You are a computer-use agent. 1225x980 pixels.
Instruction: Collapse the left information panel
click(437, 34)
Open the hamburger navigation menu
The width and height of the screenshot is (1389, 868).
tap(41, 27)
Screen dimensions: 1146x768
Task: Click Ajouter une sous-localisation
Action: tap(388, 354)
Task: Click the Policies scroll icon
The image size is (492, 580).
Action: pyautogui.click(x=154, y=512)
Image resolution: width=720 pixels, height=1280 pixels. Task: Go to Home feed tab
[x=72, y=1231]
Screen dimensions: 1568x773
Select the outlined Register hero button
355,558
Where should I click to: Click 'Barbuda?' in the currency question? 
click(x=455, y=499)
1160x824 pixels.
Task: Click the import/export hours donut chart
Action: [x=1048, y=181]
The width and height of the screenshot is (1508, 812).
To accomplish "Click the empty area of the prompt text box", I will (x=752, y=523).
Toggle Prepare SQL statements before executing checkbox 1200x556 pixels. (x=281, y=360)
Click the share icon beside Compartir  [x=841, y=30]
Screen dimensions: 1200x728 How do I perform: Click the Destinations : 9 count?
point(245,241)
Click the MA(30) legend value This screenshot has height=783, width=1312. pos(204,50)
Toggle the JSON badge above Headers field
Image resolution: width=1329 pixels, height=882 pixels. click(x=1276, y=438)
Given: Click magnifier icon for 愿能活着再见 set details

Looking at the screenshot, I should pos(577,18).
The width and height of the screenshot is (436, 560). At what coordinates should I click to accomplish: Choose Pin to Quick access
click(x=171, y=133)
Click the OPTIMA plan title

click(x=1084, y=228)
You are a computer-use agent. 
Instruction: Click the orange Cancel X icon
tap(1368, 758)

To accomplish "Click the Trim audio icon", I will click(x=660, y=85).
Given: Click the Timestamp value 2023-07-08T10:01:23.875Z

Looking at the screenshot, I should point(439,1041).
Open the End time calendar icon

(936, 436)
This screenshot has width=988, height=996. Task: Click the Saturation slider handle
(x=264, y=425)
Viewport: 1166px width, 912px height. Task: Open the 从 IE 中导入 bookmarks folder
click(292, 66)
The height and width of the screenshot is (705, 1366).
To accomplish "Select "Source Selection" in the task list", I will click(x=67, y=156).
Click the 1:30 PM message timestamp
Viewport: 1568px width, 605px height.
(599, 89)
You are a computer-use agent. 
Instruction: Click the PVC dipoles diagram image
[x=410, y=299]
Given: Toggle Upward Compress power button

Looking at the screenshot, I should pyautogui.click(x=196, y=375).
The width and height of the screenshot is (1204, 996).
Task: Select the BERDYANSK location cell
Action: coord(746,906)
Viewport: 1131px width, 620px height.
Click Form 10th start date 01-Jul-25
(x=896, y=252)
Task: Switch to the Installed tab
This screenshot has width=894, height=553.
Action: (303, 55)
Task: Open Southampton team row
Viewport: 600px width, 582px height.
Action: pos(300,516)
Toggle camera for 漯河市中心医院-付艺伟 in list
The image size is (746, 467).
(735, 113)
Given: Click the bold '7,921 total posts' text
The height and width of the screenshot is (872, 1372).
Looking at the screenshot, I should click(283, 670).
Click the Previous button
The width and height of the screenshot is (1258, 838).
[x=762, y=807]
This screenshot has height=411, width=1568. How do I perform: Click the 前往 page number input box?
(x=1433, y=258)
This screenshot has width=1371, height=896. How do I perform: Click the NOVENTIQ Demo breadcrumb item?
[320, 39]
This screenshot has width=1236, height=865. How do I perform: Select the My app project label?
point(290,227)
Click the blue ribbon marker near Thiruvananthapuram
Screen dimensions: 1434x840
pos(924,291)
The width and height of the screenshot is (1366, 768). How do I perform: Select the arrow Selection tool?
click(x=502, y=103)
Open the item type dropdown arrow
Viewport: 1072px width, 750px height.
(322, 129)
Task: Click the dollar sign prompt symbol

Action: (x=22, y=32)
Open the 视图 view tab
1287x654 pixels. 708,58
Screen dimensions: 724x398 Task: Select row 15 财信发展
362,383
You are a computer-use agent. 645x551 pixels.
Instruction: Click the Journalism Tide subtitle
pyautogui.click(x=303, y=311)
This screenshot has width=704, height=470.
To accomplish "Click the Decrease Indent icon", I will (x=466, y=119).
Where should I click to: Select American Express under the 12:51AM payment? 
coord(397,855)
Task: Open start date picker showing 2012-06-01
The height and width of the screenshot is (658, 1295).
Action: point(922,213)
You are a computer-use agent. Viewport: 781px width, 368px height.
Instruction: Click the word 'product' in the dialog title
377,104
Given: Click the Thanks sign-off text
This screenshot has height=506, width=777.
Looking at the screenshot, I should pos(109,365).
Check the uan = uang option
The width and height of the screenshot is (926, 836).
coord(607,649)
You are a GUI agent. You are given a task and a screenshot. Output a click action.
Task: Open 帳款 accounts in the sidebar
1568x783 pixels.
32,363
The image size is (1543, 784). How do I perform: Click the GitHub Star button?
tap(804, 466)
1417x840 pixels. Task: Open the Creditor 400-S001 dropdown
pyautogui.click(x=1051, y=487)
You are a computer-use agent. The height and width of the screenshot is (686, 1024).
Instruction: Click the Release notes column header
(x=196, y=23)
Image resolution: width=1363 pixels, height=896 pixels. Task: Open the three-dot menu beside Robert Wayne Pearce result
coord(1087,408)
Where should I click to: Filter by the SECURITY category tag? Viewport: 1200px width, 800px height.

##########

**Task description**. Go through the records above. Copy each line in which the string "text" appears.

**Solved exercise**.
To accomplish "Click the empty area of the prompt text box", I will (x=752, y=523).
Given: Click the bold '7,921 total posts' text
Given: Click the Thanks sign-off text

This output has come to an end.